Dossier documentaire réalisé à partir de l’enquête d’inventaire de 2007.

Historique

Le hameau de l'Ormeau, ou "l'Humeau" sous l'Ancien Régime, est implanté au bord d'une des deux branches de la voie romaine qui, venant de Tours, rejoignait Poitiers via Buxerolles, et dont l'autre branche passe par le Planty. Le hameau apparaît encore au début du 19e siècle, sur le cadastre de 1817, comme la juxtaposition de plusieurs métairies. Chacune présente alors les mêmes caractéristiques : une cour principale autour de laquelle sont disposés les bâtiments.
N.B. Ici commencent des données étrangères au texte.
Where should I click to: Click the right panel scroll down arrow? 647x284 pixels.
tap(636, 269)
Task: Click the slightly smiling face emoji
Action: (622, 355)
La physionomie du hameau a assez peu changé depuis : les anciennes métairies, partiellement reconstruites au 19e siècle mais qui ont conservé beaucoup d'éléments plus anciens, se trouvent toujours sur le côté est de la route de l'Ormeau et, pour deux d'entre elles, de part et d'autre de la route menant à la Loubantière. Quelques fermes et maisons ont été construites au 19e siècle et au début du 20e siècle à la suite de ces deux métairies, et sur le côté ouest de la route de l'Ormeau. Un lotissement s'est ajouté sur ce même côté en 2003 et 2004.

Description

Le hameau de l'Ormeau regroupe ses habitations en deux ensembles : l'un, au nord, de part et d'autre de la route menant à la Loubantière ; l'autre, plus important, de part et d'autre de la route de l'Ormeau. Celle-ci est en fait une portion de l'ancienne voie romaine qui se poursuit au nord par le chemin rural de l'Ormeau à Bonillet, et au sud par le chemin rural de la Grosse borne. Au nord et à l'est s'étend le plateau agricole, tandis qu'à l'ouest et au sud-ouest commencent les lotissements des Bizais et des Terrageaux.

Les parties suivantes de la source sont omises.